### WHAT THE TASK REQUIRES
Copy the lines of the listing below word for word, from the start of the listing through the line containing "Action: 291,497", both included.
-------- DATA EXTRACT
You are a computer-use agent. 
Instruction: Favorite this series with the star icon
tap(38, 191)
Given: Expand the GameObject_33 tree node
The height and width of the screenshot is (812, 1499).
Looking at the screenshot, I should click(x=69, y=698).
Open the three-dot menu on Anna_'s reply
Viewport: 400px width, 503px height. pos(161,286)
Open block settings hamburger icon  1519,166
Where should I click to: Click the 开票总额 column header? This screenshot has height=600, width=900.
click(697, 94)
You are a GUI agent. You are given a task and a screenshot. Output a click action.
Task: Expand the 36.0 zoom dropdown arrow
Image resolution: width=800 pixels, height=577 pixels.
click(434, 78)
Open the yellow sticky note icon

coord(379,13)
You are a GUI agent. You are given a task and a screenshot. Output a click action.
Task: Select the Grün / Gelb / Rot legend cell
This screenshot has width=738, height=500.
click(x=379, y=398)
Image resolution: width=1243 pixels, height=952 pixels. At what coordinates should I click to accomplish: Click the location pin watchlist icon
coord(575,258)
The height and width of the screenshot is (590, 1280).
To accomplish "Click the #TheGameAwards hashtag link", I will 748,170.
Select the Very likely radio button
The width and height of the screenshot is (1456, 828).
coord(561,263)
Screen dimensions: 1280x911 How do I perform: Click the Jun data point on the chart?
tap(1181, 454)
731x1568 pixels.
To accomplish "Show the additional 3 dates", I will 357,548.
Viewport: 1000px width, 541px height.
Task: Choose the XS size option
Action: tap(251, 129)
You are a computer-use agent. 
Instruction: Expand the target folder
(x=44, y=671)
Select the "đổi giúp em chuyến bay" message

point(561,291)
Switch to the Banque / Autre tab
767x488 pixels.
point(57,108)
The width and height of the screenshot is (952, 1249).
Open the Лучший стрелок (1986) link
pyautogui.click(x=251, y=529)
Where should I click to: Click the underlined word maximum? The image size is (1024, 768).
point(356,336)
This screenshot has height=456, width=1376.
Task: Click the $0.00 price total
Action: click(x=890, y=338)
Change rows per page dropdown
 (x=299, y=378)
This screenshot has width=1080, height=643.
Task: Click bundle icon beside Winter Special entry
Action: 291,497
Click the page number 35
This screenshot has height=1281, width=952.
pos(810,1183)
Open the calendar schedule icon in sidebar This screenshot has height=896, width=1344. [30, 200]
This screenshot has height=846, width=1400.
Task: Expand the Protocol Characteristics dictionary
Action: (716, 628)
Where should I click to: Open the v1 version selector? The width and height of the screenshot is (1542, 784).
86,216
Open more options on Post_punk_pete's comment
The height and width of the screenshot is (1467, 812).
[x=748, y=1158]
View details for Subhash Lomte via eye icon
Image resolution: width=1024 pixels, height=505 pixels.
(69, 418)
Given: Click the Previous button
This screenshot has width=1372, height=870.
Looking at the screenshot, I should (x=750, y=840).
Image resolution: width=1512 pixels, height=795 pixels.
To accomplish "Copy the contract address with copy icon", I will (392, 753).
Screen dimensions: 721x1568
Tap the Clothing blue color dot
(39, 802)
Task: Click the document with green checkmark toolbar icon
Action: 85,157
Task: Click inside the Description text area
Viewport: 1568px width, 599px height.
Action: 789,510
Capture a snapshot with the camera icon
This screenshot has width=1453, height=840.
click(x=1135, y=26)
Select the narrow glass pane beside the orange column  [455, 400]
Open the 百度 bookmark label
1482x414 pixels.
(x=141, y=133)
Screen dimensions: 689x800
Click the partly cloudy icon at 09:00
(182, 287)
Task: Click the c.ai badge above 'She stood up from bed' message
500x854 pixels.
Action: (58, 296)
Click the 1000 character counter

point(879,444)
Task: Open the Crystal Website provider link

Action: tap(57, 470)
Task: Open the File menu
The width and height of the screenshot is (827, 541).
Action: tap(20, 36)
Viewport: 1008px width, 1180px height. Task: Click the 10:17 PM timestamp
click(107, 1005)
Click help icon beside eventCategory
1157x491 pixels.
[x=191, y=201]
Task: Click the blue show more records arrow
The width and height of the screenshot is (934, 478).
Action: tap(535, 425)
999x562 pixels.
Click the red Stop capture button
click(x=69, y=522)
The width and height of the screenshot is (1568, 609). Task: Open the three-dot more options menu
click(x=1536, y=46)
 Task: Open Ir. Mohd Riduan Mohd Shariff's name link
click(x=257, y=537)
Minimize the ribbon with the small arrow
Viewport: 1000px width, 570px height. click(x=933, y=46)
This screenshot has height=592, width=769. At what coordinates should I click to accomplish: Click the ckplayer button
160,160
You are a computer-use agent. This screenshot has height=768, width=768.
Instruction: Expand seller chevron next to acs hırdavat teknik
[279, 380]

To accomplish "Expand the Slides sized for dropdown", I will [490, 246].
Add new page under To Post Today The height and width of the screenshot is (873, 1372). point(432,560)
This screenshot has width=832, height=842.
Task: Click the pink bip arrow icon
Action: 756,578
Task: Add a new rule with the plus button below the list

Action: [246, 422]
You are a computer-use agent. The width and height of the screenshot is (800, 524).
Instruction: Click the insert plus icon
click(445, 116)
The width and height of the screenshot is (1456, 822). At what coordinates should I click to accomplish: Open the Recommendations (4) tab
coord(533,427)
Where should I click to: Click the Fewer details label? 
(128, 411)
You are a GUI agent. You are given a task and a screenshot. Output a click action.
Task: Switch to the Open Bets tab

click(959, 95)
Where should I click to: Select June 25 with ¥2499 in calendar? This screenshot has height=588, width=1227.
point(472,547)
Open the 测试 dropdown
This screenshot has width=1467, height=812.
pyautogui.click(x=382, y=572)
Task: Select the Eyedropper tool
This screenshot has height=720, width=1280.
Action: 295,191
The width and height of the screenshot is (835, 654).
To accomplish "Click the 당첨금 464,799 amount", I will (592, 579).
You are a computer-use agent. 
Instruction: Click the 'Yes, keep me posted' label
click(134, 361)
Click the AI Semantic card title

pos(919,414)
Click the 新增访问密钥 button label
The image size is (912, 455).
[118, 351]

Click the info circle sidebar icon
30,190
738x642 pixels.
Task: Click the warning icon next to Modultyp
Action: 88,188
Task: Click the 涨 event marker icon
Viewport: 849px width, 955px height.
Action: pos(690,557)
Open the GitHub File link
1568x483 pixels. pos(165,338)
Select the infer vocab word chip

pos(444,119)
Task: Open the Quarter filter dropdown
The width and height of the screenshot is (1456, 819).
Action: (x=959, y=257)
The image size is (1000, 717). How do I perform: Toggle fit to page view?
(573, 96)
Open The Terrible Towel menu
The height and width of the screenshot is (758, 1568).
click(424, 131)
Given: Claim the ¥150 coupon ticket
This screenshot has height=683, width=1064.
----------------
### SOLUTION
You are a computer-use agent. 
Instruction: Favorite this series with the star icon
tap(38, 191)
Given: Expand the GameObject_33 tree node
The height and width of the screenshot is (812, 1499).
Looking at the screenshot, I should click(x=69, y=698).
Open the three-dot menu on Anna_'s reply
Viewport: 400px width, 503px height. pos(161,286)
Open block settings hamburger icon  1519,166
Where should I click to: Click the 开票总额 column header? This screenshot has height=600, width=900.
click(697, 94)
You are a GUI agent. You are given a task and a screenshot. Output a click action.
Task: Expand the 36.0 zoom dropdown arrow
Image resolution: width=800 pixels, height=577 pixels.
click(434, 78)
Open the yellow sticky note icon

coord(379,13)
You are a GUI agent. You are given a task and a screenshot. Output a click action.
Task: Select the Grün / Gelb / Rot legend cell
This screenshot has width=738, height=500.
click(x=379, y=398)
Image resolution: width=1243 pixels, height=952 pixels. At what coordinates should I click to accomplish: Click the location pin watchlist icon
coord(575,258)
The height and width of the screenshot is (590, 1280).
To accomplish "Click the #TheGameAwards hashtag link", I will 748,170.
Select the Very likely radio button
The width and height of the screenshot is (1456, 828).
coord(561,263)
Screen dimensions: 1280x911 How do I perform: Click the Jun data point on the chart?
tap(1181, 454)
731x1568 pixels.
To accomplish "Show the additional 3 dates", I will 357,548.
Viewport: 1000px width, 541px height.
Task: Choose the XS size option
Action: tap(251, 129)
You are a computer-use agent. 
Instruction: Expand the target folder
(x=44, y=671)
Select the "đổi giúp em chuyến bay" message

point(561,291)
Switch to the Banque / Autre tab
767x488 pixels.
point(57,108)
The width and height of the screenshot is (952, 1249).
Open the Лучший стрелок (1986) link
pyautogui.click(x=251, y=529)
Where should I click to: Click the underlined word maximum? The image size is (1024, 768).
point(356,336)
This screenshot has height=456, width=1376.
Task: Click the $0.00 price total
Action: click(x=890, y=338)
Change rows per page dropdown
 (x=299, y=378)
This screenshot has width=1080, height=643.
Task: Click bundle icon beside Winter Special entry
Action: 291,497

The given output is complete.